Last month, I wrote you about "A Role for Elian" in this space, suggesting that something good may come out of this conflict. Not only may there be a reunion of Elian and his father, but the process may lead to reconciliation between the "Daddy" Cubans in Florida and the "Mommy" Cubans in Cuba. In that memo, remember, I pointed out that the most ardent supporters of Elian's return to his father have been black Americans, especially black female Americans like Rep. Maxine Waters [D-CA]. At the time I suggested maybe it was because Castro, for all his faults, had ended racial discrimination in Cuba of the kind practiced in the regime he overthrew in 1959. Maybe that had a little bit to do with it, but now I see that conservative black intellectuals like Tom Sowell have been hammering away against his return, on the grounds that he should not be brought up in Castro's Cuba, because he will be brainwashed and grow up to be a Communist.
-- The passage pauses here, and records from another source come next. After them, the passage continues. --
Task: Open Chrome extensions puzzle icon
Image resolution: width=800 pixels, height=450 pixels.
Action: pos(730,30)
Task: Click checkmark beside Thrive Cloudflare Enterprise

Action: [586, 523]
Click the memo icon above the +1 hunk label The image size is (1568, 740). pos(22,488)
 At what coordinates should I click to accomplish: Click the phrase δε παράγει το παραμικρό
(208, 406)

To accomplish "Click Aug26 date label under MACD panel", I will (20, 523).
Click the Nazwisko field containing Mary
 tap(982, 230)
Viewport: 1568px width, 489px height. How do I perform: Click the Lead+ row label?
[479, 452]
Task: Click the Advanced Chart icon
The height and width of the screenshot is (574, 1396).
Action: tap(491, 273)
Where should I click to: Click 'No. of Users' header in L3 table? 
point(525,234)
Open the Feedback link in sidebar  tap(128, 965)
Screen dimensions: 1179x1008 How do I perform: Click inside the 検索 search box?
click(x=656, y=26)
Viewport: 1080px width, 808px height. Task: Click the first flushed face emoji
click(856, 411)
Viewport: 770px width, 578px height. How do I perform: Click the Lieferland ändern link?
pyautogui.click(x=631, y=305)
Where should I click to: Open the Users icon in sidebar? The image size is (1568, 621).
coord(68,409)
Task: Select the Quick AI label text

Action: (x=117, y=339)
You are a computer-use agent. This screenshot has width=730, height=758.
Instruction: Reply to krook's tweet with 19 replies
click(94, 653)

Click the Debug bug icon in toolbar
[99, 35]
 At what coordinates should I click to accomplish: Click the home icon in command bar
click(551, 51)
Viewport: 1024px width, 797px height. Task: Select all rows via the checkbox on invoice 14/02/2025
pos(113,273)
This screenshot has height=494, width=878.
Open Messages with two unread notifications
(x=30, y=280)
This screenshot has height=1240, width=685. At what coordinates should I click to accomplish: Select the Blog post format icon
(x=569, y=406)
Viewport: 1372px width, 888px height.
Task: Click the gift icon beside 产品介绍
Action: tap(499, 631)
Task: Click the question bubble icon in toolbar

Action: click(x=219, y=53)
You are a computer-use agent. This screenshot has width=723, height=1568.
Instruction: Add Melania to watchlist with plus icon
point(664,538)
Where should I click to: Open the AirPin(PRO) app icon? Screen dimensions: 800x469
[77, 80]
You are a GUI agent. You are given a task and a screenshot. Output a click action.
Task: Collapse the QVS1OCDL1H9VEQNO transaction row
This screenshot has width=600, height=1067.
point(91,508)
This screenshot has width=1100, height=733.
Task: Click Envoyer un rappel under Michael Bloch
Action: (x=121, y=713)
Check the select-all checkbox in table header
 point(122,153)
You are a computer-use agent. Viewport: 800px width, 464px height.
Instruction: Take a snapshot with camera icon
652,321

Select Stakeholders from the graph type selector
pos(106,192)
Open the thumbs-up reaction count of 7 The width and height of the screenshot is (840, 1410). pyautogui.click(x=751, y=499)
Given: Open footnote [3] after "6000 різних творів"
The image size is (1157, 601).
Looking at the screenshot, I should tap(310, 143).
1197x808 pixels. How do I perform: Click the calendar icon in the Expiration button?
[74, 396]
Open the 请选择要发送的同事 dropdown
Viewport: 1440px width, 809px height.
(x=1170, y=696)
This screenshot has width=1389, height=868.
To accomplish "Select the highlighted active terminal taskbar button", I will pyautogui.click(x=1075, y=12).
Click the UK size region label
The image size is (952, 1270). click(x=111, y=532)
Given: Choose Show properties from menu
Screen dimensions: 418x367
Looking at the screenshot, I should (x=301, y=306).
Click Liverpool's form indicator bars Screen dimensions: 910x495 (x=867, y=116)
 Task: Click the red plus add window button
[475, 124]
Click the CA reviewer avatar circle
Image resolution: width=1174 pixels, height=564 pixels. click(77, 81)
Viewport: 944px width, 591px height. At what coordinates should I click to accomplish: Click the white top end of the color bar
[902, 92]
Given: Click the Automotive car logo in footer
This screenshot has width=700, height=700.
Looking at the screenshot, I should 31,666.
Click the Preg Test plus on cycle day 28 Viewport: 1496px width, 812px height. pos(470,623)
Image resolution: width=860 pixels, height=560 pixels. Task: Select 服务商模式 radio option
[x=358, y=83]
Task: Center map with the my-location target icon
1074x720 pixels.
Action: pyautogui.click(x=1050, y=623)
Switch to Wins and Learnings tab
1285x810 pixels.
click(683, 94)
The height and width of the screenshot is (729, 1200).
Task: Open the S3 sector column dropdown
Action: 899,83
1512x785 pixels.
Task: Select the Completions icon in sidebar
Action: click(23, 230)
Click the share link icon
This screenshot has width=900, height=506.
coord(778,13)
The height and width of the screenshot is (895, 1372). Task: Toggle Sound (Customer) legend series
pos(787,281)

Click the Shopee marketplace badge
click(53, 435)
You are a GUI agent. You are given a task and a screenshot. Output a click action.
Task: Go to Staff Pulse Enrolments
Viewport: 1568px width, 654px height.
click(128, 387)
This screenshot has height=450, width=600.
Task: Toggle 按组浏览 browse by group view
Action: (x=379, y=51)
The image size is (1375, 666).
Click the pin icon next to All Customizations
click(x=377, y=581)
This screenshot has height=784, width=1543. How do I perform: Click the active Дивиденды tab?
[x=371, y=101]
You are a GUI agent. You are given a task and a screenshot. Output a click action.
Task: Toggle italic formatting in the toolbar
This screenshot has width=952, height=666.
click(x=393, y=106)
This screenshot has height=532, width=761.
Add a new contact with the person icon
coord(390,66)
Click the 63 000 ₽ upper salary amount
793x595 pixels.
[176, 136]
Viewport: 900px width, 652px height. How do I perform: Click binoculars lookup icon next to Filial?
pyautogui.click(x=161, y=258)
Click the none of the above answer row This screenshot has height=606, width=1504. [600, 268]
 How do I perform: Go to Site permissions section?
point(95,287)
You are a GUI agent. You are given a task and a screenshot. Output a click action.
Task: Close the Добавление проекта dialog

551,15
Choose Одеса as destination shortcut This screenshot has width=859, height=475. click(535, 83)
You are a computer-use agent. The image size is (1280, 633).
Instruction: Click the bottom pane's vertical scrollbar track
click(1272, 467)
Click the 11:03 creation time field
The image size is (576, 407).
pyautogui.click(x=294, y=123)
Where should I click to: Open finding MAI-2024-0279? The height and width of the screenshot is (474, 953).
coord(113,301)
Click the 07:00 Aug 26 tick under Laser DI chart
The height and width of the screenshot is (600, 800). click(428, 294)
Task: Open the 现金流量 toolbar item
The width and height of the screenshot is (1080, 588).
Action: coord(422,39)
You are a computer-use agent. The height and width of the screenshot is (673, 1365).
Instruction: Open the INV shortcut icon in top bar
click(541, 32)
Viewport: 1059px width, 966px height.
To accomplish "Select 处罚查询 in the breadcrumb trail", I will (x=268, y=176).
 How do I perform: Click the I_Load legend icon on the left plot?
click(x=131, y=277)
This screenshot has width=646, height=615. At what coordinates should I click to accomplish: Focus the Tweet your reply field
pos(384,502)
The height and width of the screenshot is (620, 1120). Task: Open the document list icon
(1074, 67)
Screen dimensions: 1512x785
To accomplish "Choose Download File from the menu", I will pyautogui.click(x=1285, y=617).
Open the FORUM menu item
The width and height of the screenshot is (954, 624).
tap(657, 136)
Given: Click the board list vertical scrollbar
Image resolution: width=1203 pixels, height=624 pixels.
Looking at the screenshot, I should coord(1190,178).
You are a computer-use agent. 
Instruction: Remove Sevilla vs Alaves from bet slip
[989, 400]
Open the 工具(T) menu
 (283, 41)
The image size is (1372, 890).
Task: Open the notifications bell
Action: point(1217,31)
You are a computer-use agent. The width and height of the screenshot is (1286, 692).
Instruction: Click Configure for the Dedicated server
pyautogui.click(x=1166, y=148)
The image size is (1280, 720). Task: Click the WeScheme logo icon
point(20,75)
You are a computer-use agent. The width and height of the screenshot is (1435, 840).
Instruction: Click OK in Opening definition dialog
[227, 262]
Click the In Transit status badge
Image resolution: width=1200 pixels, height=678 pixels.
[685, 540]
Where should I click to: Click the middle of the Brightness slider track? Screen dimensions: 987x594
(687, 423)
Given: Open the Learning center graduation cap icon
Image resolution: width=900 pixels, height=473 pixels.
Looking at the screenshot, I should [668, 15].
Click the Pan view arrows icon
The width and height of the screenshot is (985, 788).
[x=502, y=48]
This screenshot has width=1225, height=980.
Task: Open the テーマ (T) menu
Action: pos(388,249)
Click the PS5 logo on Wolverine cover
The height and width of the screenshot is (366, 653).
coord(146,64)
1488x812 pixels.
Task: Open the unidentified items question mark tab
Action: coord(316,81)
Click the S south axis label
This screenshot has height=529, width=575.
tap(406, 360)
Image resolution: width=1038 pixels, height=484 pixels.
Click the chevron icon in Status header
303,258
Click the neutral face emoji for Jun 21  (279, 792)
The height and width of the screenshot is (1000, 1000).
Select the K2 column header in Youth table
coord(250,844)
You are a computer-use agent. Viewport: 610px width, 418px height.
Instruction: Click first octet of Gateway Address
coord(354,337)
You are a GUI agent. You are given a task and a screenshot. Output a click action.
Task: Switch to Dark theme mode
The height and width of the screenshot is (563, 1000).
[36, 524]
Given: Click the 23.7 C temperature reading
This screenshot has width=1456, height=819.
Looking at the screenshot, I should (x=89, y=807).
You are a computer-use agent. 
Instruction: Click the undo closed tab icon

The paradigm that puts the external threat of Cuba above the paradigm of hearth and home in the Gonzalez family is the dominant force with you.

On "Crossfire" last month, you thought you had pinned Maxine Waters to the wall when you suggested she would have a different opinion if, instead of this being Elian, it was a young boy from Iraq, as if she were making her decision on Castro's leftism as opposed to Saddam's fascism. I remember how horrified she looked at the barb and said she would have exactly the same view... wherever the boy came from. And I believe her, because she knows better than almost anyone the problems created in black families where there is no dad. An entire generation of black Americans are in one prison or another, and in most cases it is because there was no dad in their home when they were born.

Ask yourself, Bob. Why were there no dads in their homes? Was it because of liberals or because of conservatives? Ah yes, the liberals would have been happy sending welfare checks to the families while the man of the house was unemployed. But conservatives insisted on discipline. If the man of the house was able-bodied, he should go to work, even if there were no jobs that could support his family. In retrospect, it was a terrible thing to do, and yet conservatives still blame liberal Democrats for all those dreadful policy errors when it was the price they demanded that broke those black families in two.

I don't mean to be an itch, old buddy, but this is the best I can do by way of explaining the gap between your position and mine on this little boy. There is probably a little more "Mommy" in me than there is in you. If Elian's mommy was brought back to life just for a minute, to be asked if Elian should be with his dad in Cuba or with his great uncle in Miami, can you imagine her saying with the uncle? Maybe before you saw the boy together with his dad... but not now. Case closed, Roberto.